Tuning PostgreSQL for a Matrix Synapse Homeserver

8. Testing Methodology

  1. Monitor Database Connections
  2. Adjust Synapse Connection Limits
  3. Analysing Query Performance
    1. Slowest Queries
    2. Slowest Queries by Type
  4. Continuous Monitoring and Iterative Tuning

Monitor Database Connections

You can use this query to see the number of active and idle connections open to each database:

SELECT datname AS database,
       state AS connection_state,
       count(*) AS connections
FROM pg_stat_activity
WHERE datname IS NOT NULL
GROUP BY state, datname
ORDER BY datname;

 datname | state  | count
---------+--------+-------
 synapse | idle   |    77
 synapse | active |    10
(2 rows)

There's no harm in setting max_connections = 500 in your postgresql.conf, however you may wish to control the amount of connections Synapse is making if it's hardly using them.

Adjust Synapse Connection Limits

By default, Synapse is tuned for a single process where all database communication is done by a single worker. When creating multiple (or dozens!) of workers to spread the load, each worker needs significantly fewer database connections to complete its task.
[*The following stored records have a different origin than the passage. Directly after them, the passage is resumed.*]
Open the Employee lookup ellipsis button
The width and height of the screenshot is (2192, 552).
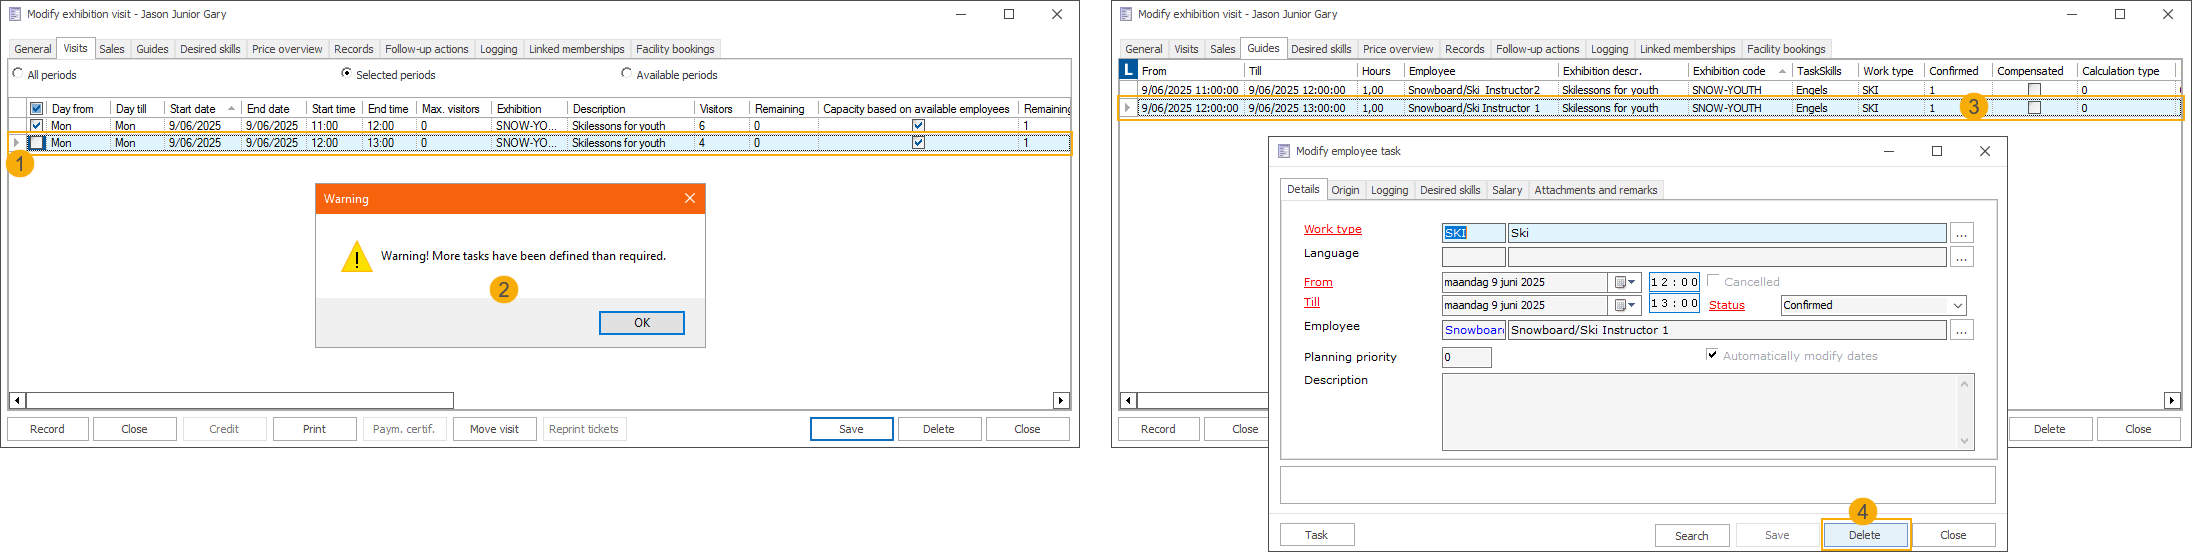click(1961, 330)
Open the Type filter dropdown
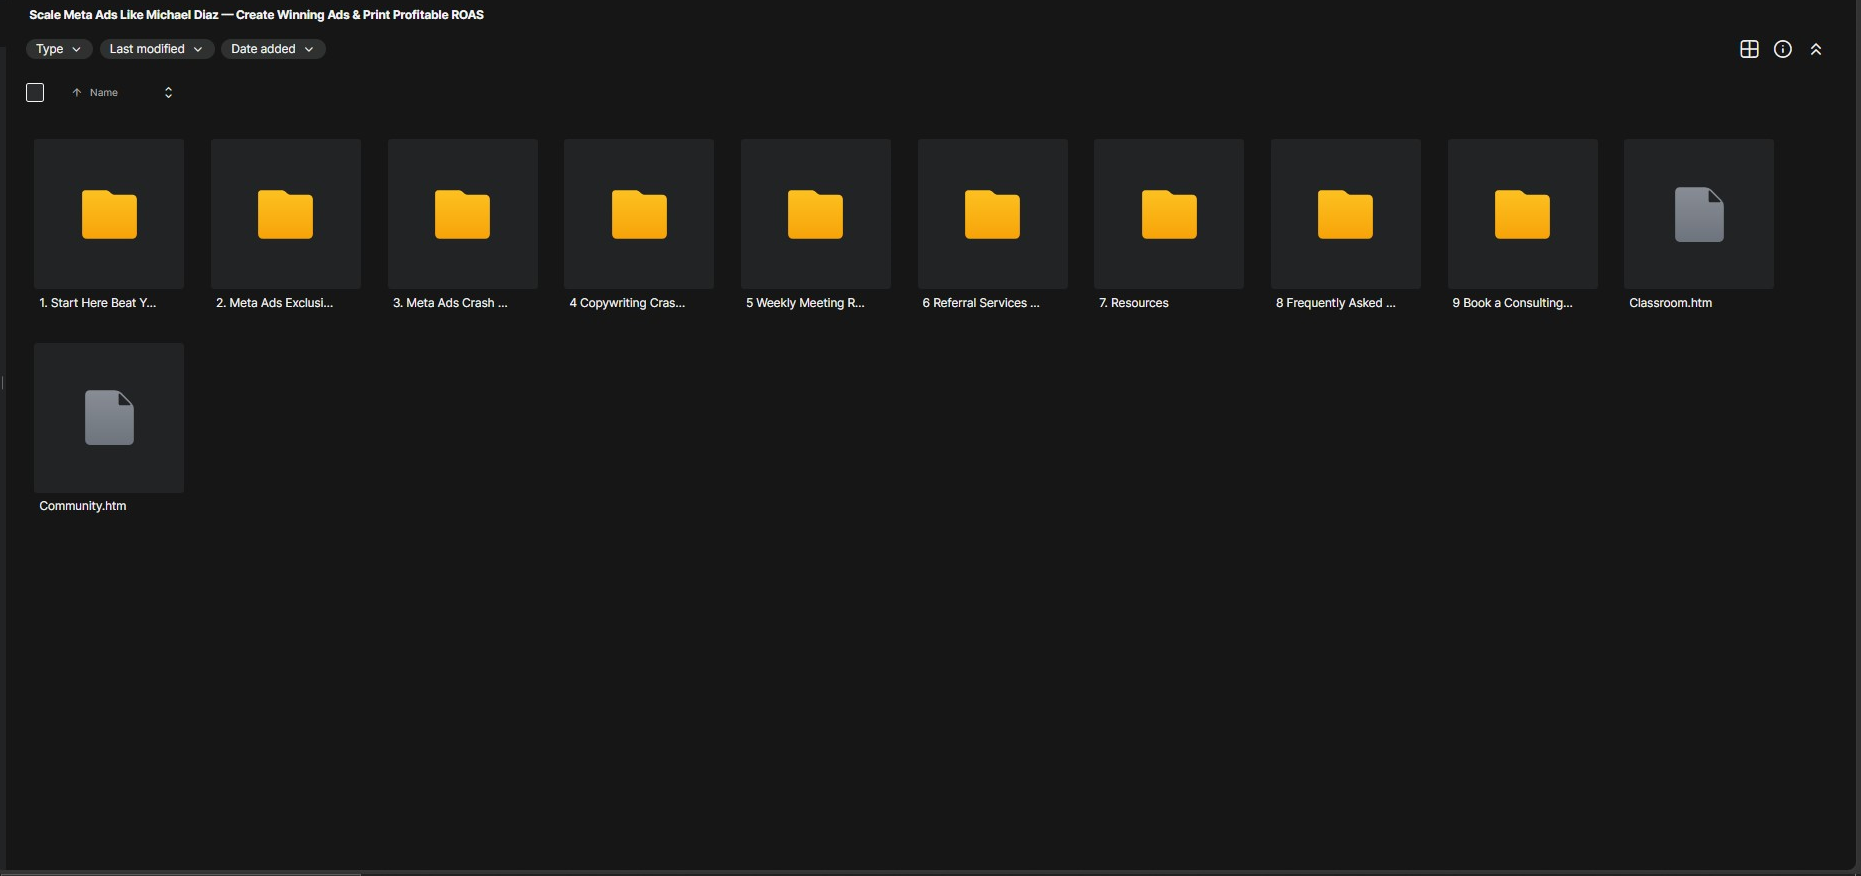Screen dimensions: 1861x876 pos(59,49)
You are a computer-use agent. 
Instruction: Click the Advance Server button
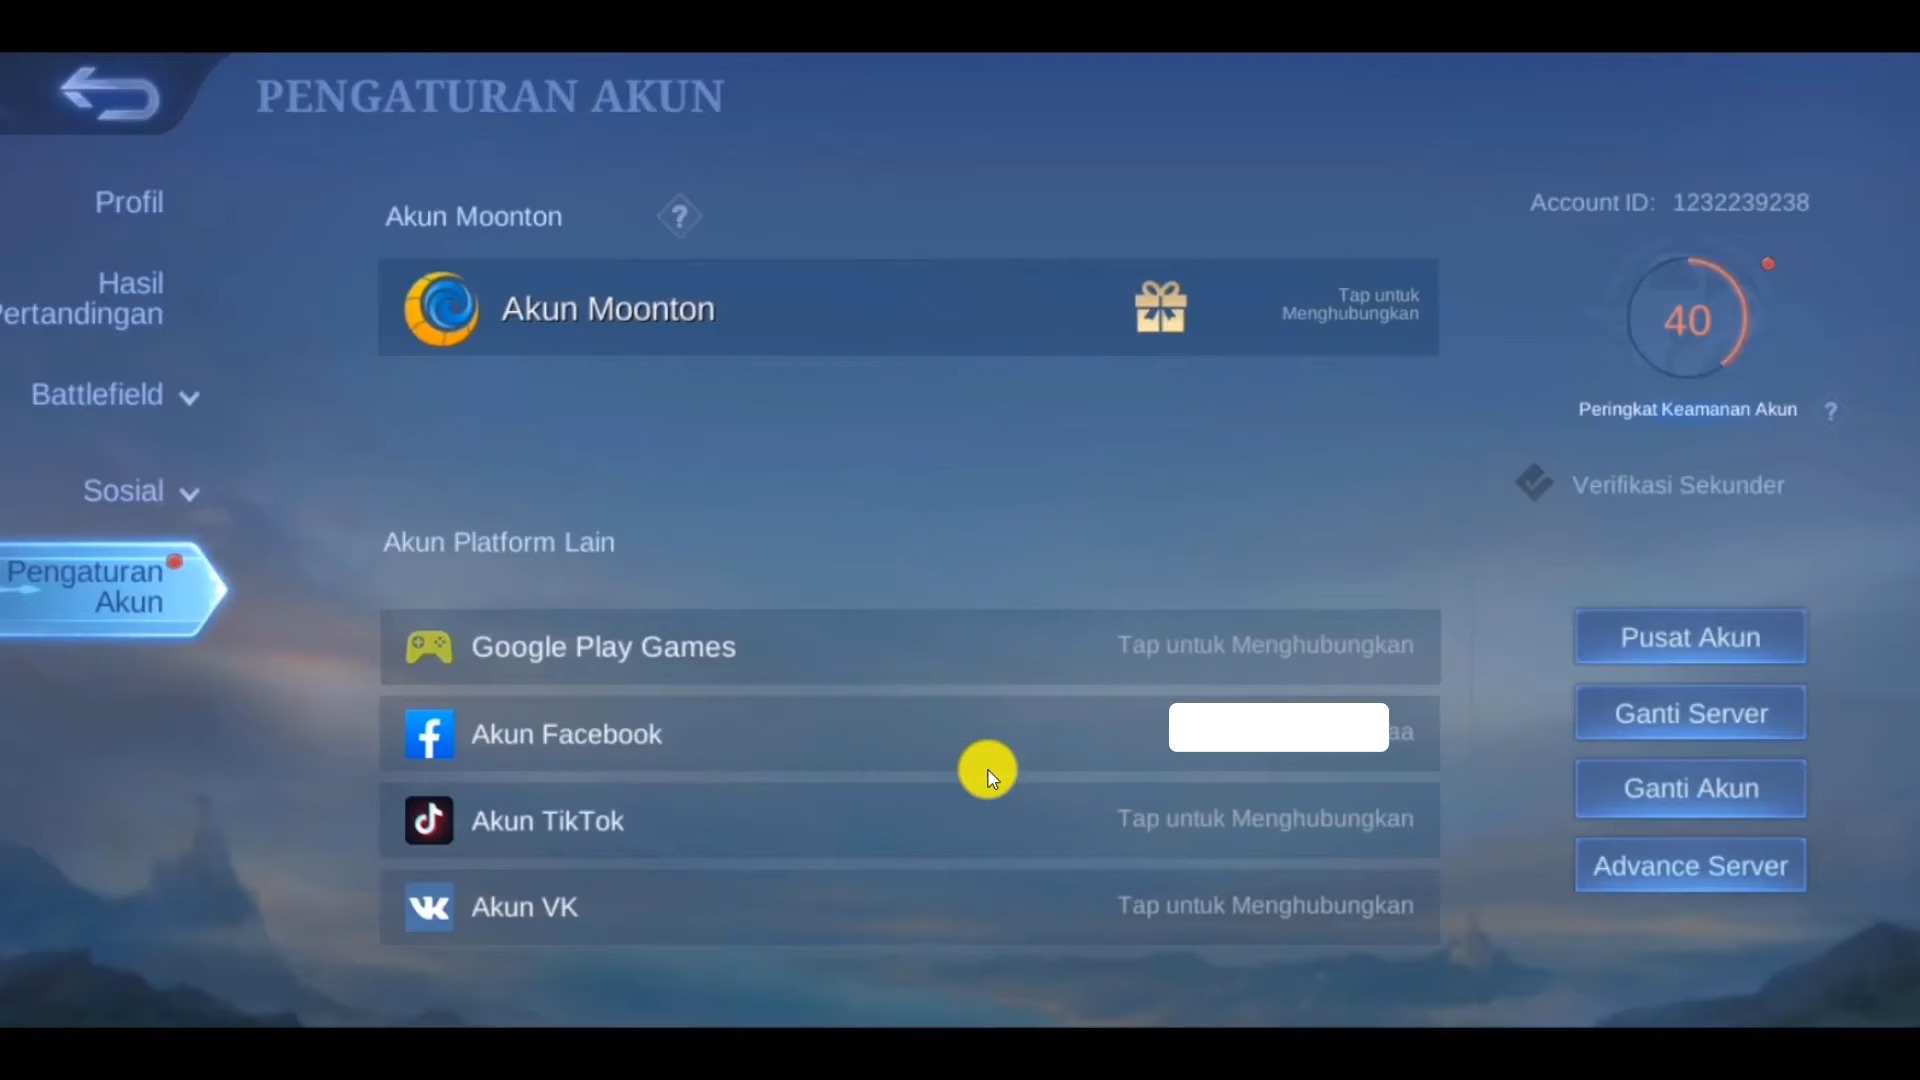tap(1689, 865)
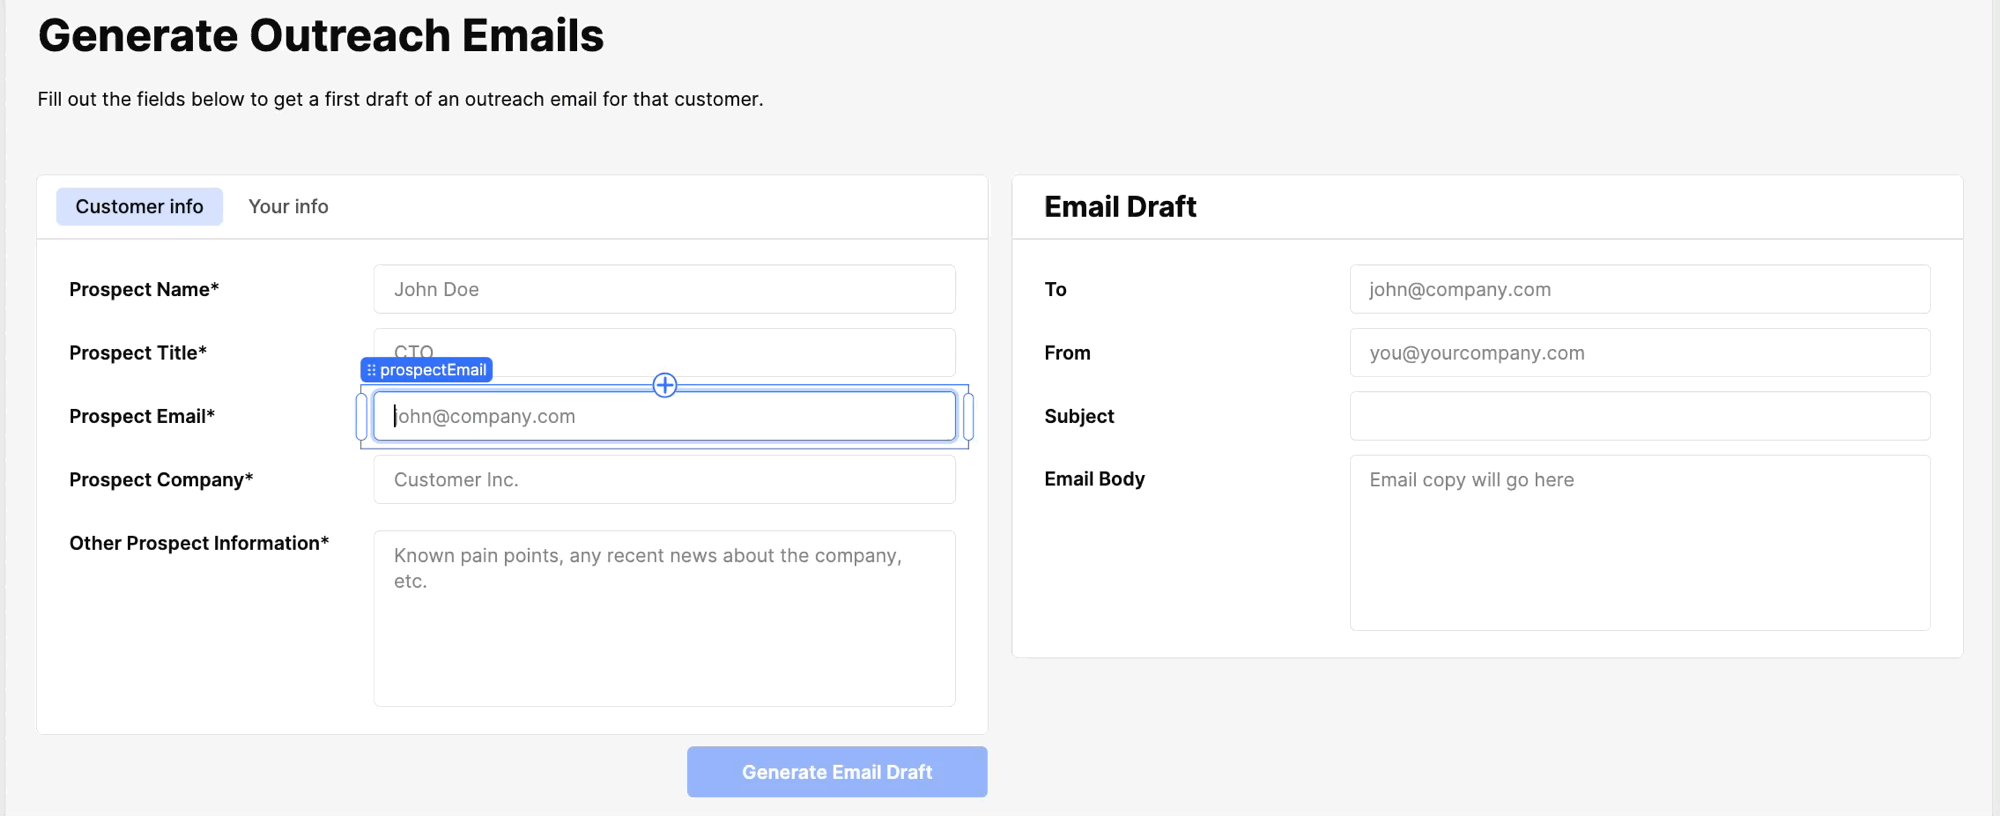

In Synapse, you can configure the cp_min and cp_max values for this:

database:
  name: psycopg2
  args:
...
    cp_min: 1
    cp_max: 6

Synapse uses a network library called Twisted, which appears to open cp_max connections and never close them, so there's no harm in setting cp_min = 1.

On a monolithic (without workers) Synapse server you could easily set cp_max = 20 to cover the many duties it needs to perform. However, with many workers, you can set cp_max = 6 or lower as each worker has fewer specialised tasks.

After any changes, restart Synapse and ensure it's behaving correctly, and that there aren't any logs showing database errors or advising that connections are prematurely closed - it's far easier to revert a small change now than to troubleshoot the source of a problem later after other changes have been made.

Analysing Query Performance

The pg_stat_statements extension is a powerful tool for analysing query performance. There are many different ways to view the data, but below are a couple of examples to try:

Slowest Queries

This will give you the top 5 slowest queries, how many times they've been called, the total execution time, and average execution time:

SELECT LEFT(query, 80) AS short_query,
       calls,
       ROUND(mean_exec_time) AS average_ms,
       ROUND(total_exec_time) AS total_ms
FROM pg_stat_statements
ORDER BY mean_exec_time DESC
LIMIT 5;

Slowest Queries by Type

If you want to analyse a specific query pattern for slowness, you can filter by the query text:

SELECT LEFT(query, 80) AS short_query,
       ROUND(mean_exec_time) AS average_ms,
       calls,
       ROUND(total_exec_time) AS total_ms
FROM pg_stat_statements
WHERE query LIKE '%INSERT INTO events%'
ORDER BY mean_exec_time DESC
LIMIT 5;

This will help you identify places to optimise, for example in this example we're looking at events being inserted into the database, but could just as easily look at large SELECT statements indexing lots of data.

Continuous Monitoring and Iterative Tuning

Tuning a PostgreSQL database for Synapse is an iterative process. Monitor the connections, query performance, and other vital statistics, then adjust the configuration as needed and observe the impact. Document the changes and the reasons for them, as this could be invaluable for future tuning or troubleshooting.

Likewise, if you record user statistics or Synapse metrics, it can be really valuable to record some details when unusual events occur. What happened on the day the server had twice as many active users as usual? How do Synapse and PostgreSQL react when waves of federation traffic arrive from a larger server? These events can help you understand where the server has its bad days and allow you to prepare so you can avoid a panic if the worst should happen.